Cell growth- and P53-dependent transcriptional activity of the midkine promoter confers suicide gene expression in tumor cells.

Midkine (MK) is preferentially expressed in a number of human tumors, while the expression in adult normal tissues is restricted. Previous studies showed that a 2.3-kb regulatory region of the human MK gene could selectively activate a linked suicide gene in tumors. In this study, we explored the minimal promoter region using genomic fragments deleted from the 5'-upstream side and analyzed the mechanism of the preferential activation in tumor cells. Luciferase assays showed that the 0.3-kb fragment from the transcription start site contained a cis-acting element(s) for the promoter activity. Expression of the herpes simplex virus-thymidine kinase gene under the control of the MK promoter followed by ganciclovir administration produced antitumor effects in vivo. Transfection of the wild-type p53 gene into the immortalized fibroblasts bearing mutated p53 and tumor cell lines, which induced cell cycle arrest, decreased the MK promoter-mediated transcription more effectively than the SV40 or the cytomegalovirus promoter-mediated transcription.
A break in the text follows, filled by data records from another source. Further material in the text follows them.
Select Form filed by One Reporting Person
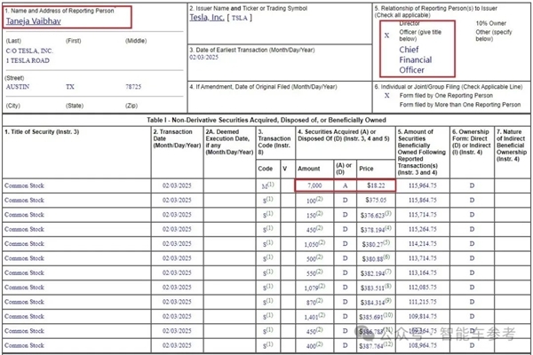This screenshot has width=533, height=355. 386,96
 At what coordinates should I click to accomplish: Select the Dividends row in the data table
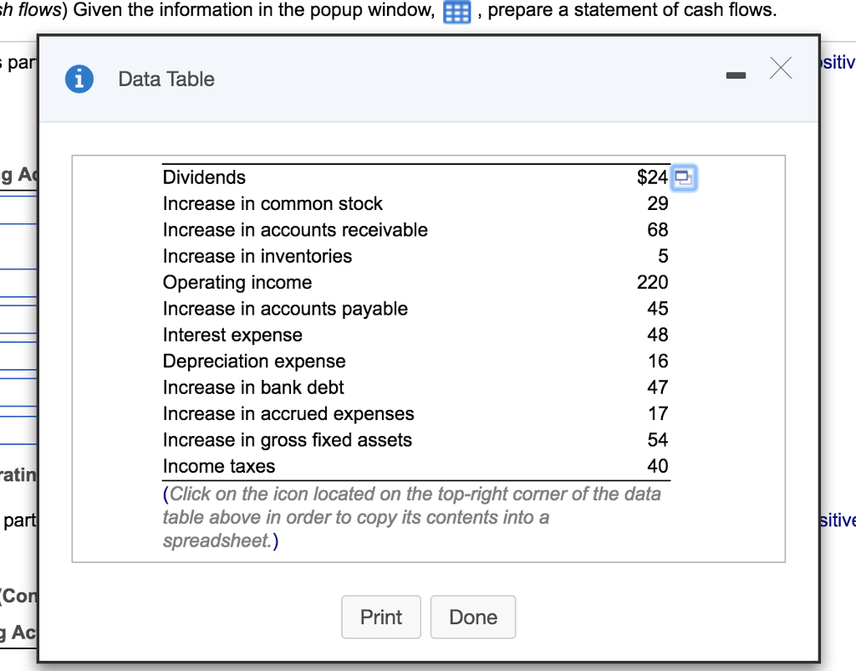pyautogui.click(x=204, y=177)
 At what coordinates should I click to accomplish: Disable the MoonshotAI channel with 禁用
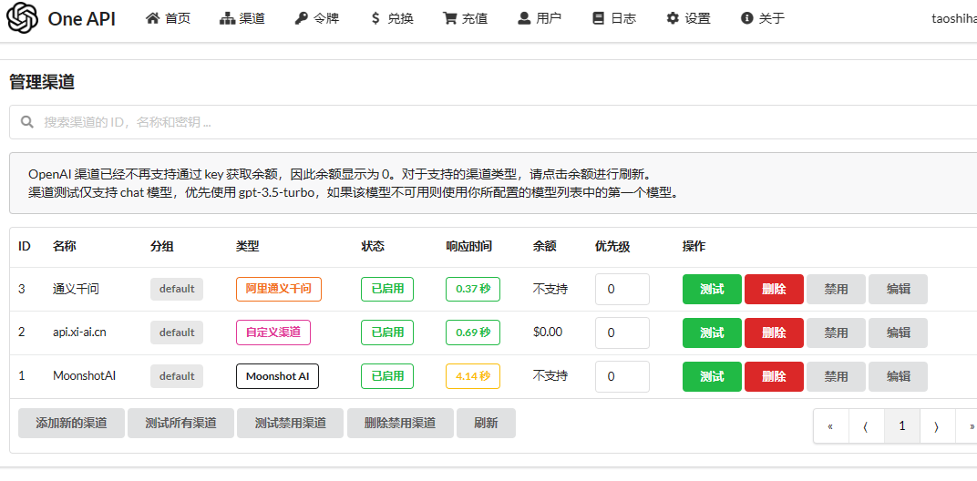point(836,376)
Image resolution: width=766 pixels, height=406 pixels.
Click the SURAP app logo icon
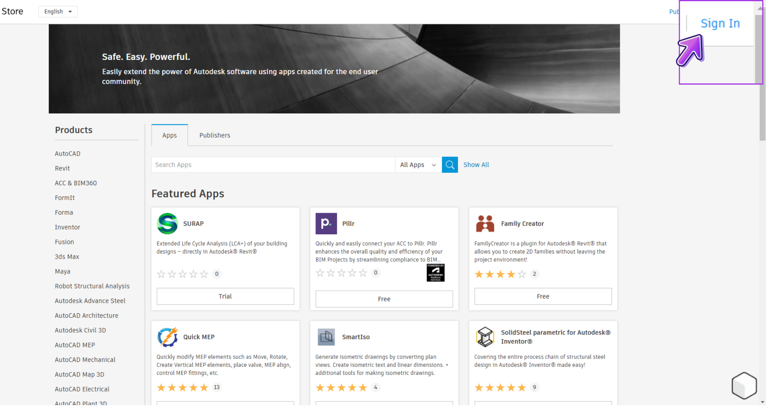[167, 224]
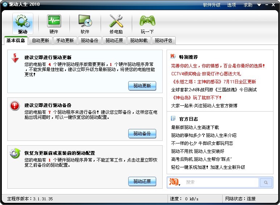Screen dimensions: 280x205
Task: Open the 软件升级 menu item
Action: tap(212, 5)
The P53-mediated downregulation of the MK promoter activity was stronger in p53-defective tumors than in wild-type p53-bearing tumors. Moreover, the MK promoter-mediated luciferase activity was greater in p53-deficient mouse embryonic fibroblasts than in those bearing wild-type p53 gene. The transcriptional activity of the MK promoter could be regulated by cell growth and in part P53-dependent pathways.